Background technology
Along with energy and environment problem becomes increasingly conspicuous, the development of electric automobile particularly pure electric automobile is imperative.Make
For the power source of electric automobile, secondary cell the development of performance good and bad directly restriction electric automobile.Lithium ion battery due to
Volume is little, energy density advantages of higher is it is considered to be current the most potential electric automobile power battery.And barrier film is at lithium
Ion battery plays ion channel and separates the effect of both positive and negative polarity, make barrier film macromolecular material mostly be polyethylene, poly-third
Alkene or its mixture, the barrier film that these materials make can occur serious thermal contraction, both positive and negative polarity can be caused to connect when high-temperature heating
Touch short circuit.Lithium ion battery is after long charge and discharge cycles, and electrolyte can constantly be consumed loss, when electrolyte
Content is insufficient for when normally migration requires of lithium ion, and the performance of battery can drastically deteriorate, hence it is evident that shortens its service life.
Summary of the invention
It is an object of the invention to provide the manufacture method of a kind of battery diaphragm, the method can imitate the receipts limiting barrier film
Contracting, improves safety and the cycle life of lithium ion battery.
For achieving the above object, present invention employs techniques below scheme:
The manufacture method of a kind of battery diaphragm, comprises the following steps:
(1) in designated solvent, add macromolecule polymer material, be configured to polymer quality mark through mechanical agitation
It is the solution of 5%~30%;
(2) in the polymer solution configured, add inorganic material, be mixed into finely dispersed slurry by stirring, its
In, the mass ratio of macromolecule polymer solution and inorganic material is 2:1~25:1;
(3) above-mentioned slurry is coated in the single surface or two-sided of barrier film base material, is fabricated to lithium ion battery separator.

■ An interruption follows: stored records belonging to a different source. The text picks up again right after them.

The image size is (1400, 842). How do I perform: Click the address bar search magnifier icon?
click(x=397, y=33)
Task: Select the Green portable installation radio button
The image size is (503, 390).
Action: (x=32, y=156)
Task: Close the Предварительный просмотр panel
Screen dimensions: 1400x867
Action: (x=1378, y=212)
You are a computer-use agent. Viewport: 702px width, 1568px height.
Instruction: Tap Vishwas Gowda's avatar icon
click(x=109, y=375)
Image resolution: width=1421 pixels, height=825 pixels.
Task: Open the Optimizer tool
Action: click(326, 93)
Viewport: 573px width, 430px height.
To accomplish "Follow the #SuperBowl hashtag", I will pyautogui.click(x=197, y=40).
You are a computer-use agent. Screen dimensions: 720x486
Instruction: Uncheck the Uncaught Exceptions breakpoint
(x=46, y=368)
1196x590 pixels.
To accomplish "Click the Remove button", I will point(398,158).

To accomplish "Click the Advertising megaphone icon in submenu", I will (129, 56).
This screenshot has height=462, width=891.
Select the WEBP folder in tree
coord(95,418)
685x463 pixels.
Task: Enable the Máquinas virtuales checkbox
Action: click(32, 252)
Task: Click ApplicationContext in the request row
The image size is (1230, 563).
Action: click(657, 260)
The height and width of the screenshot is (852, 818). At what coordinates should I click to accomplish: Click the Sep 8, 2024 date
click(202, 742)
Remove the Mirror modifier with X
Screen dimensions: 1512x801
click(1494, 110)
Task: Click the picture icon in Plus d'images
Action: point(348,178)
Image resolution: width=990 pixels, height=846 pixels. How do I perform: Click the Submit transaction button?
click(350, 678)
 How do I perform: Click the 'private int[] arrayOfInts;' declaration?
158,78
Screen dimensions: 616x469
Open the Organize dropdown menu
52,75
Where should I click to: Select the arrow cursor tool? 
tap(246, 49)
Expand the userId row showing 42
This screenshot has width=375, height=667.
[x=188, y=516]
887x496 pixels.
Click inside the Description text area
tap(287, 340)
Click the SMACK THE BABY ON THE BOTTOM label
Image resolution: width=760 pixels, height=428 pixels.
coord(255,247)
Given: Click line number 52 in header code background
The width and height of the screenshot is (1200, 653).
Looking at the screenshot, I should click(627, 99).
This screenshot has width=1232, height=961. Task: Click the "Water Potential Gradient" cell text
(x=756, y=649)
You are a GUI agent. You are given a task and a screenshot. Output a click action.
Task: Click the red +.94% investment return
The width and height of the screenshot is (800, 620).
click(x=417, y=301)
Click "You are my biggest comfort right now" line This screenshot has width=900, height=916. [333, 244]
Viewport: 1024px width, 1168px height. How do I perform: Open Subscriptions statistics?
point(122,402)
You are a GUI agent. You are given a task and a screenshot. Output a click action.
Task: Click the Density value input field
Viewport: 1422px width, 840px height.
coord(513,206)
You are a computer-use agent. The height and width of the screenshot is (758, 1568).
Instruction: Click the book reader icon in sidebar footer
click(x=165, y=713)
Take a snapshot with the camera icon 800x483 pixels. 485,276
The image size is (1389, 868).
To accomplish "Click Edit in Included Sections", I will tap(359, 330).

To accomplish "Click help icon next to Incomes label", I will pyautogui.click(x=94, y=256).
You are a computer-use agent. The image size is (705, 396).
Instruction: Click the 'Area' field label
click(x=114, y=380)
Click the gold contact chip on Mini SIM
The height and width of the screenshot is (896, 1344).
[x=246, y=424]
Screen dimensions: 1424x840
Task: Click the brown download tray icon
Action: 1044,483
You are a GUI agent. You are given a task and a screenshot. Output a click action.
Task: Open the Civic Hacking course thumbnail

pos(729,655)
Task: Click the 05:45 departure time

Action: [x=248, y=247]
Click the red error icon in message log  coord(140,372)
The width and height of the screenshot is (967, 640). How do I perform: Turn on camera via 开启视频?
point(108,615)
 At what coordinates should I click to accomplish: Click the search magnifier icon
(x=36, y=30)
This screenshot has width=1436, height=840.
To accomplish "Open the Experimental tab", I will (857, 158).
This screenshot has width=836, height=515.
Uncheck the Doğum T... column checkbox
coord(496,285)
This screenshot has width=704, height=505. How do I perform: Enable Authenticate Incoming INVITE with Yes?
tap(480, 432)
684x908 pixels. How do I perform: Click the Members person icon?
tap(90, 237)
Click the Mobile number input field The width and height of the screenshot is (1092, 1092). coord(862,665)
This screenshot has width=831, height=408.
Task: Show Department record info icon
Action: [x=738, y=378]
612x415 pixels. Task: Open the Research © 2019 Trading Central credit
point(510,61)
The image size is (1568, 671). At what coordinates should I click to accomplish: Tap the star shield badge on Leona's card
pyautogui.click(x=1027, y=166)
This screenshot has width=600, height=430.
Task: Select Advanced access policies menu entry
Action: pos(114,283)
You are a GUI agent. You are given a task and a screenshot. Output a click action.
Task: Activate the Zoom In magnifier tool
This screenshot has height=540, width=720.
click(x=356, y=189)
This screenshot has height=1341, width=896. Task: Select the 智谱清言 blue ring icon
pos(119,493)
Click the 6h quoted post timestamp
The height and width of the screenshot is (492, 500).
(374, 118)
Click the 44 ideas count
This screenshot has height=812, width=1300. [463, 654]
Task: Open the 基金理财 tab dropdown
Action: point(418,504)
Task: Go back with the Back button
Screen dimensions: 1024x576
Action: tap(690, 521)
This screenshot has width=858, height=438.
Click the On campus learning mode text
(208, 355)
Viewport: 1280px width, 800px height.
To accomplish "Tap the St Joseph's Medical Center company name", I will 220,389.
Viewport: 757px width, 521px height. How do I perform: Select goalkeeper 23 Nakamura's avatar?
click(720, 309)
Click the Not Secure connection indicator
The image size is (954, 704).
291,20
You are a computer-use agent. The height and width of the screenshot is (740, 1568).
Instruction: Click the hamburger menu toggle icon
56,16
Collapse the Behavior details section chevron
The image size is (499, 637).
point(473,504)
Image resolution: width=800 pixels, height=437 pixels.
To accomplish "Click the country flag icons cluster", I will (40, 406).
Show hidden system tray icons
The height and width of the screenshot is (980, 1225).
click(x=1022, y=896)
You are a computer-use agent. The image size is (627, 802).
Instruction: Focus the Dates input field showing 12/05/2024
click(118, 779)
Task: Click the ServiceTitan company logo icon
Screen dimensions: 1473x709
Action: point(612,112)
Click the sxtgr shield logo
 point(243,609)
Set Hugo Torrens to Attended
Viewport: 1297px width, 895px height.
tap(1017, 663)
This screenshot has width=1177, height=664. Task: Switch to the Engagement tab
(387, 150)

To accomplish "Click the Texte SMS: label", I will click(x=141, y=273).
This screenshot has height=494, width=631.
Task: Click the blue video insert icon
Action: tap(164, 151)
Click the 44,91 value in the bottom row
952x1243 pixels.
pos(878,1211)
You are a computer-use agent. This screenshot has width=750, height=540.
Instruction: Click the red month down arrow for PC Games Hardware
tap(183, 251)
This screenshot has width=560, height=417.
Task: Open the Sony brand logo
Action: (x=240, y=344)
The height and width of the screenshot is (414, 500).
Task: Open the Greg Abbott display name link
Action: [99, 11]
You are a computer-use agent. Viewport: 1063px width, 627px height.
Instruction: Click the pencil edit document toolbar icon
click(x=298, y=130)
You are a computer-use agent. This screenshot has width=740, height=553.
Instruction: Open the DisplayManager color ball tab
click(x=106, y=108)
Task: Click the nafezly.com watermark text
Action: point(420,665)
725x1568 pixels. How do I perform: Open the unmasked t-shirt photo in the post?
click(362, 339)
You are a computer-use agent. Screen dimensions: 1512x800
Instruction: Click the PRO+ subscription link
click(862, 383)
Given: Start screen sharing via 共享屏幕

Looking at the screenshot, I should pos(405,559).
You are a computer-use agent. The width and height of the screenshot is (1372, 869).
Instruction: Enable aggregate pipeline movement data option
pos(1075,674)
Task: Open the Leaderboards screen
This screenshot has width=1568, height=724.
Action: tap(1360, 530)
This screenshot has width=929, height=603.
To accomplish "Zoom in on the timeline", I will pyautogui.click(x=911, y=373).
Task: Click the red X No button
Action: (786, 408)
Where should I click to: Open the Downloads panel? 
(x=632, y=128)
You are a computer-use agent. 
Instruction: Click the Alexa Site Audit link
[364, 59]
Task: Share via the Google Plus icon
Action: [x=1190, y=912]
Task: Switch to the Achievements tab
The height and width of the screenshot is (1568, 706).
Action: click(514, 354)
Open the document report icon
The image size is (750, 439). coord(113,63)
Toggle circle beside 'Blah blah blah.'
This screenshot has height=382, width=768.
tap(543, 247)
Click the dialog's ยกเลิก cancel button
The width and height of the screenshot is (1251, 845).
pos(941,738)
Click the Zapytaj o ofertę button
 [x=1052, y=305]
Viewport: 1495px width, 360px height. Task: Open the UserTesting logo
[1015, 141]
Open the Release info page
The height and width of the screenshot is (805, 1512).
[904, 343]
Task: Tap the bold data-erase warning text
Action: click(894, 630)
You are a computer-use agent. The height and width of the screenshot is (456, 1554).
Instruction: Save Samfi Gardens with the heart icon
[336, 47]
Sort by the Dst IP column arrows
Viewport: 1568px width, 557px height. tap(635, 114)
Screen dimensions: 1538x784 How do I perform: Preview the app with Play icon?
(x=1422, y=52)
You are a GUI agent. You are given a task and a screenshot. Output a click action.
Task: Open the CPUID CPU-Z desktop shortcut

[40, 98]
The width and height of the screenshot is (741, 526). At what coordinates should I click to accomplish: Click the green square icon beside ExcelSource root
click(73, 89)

In above-mentioned steps, described designated solvent is the one in acetone, METHYLPYRROLIDONE, hexamethylene, water or two
Plant thing mixed above.
Further, the material of described high molecular polymer is sodium alginate, epoxy resin, Kynoar, polypropylene
One or more mixture in amide, hydroxymethyl cellulose, acetic starch.
Described inorganic material is porous particle, and its mean diameter is 0.1~5 μm, and average pore size is 1~100nm, and it compares table
Area is 5-50m2/g。
Further, the inorganic material of this porous particle is BeO, AlN, CaTiO3、MgTiO3、CaZrO3、PbZrO3、
Mg2SiO4、Si3N4、Ba1-xSrxTiO3(0 < x < 1), Ba (ZrxTi1-x)O3(0 < x < 1), (1-x) Ba (Fe0.5Nb0.5)O3/
One or more mixture in xNi (0 < x < 1).
Described barrier film base material is polyethylene film, polypropylene screen or the two above barrier film of the two-layer being compounded to form.
It is 1~5 μm that described slurry is coated on barrier film base material the thickness after drying.
As shown from the above technical solution, the inorganic material on septation base material of the present invention is able to maintain that the physics knot of coat
Structure, plays a supporting role, and can increase the mechanical strength of barrier film, and inorganic material itself has extraordinary resistance to elevated temperatures,
Can effectively limit the contraction of barrier film when battery is heated, improve the security performance of battery;Additionally, inorganic material is loose structure,
Good interstitial structure can be formed again after being evenly distributed on barrier film substrate surface between granule and granule, use this barrier film to manufacture
Lithium ion battery can adsorb more electrolyte, and then improves the cycle performance of battery.
Detailed description of the invention
Embodiment 1
(1) adding sodium alginate in acetone, at room temperature mechanical agitation 5h is prepared as the Sargassum that mass fraction is 10%
Acid sodium solution.
(2) adding AlN material in the sodium alginate soln configured, at 60 DEG C, dispersed with stirring 10h prepares slurry, its
The mass ratio of middle sodium alginate soln and AlN be the mean diameter of 4:1, AlN material be 0.1 μm, its aperture is 1nm, specific surface
Amass as 5m2/g。
(3) above-mentioned slurry is coated on 16 positive and negative two surfaces of μm polypropylene diaphragm base material, thick after one side coated and dried
Degree is 2 μm, and having coated barrier film gross thickness is 20 μm.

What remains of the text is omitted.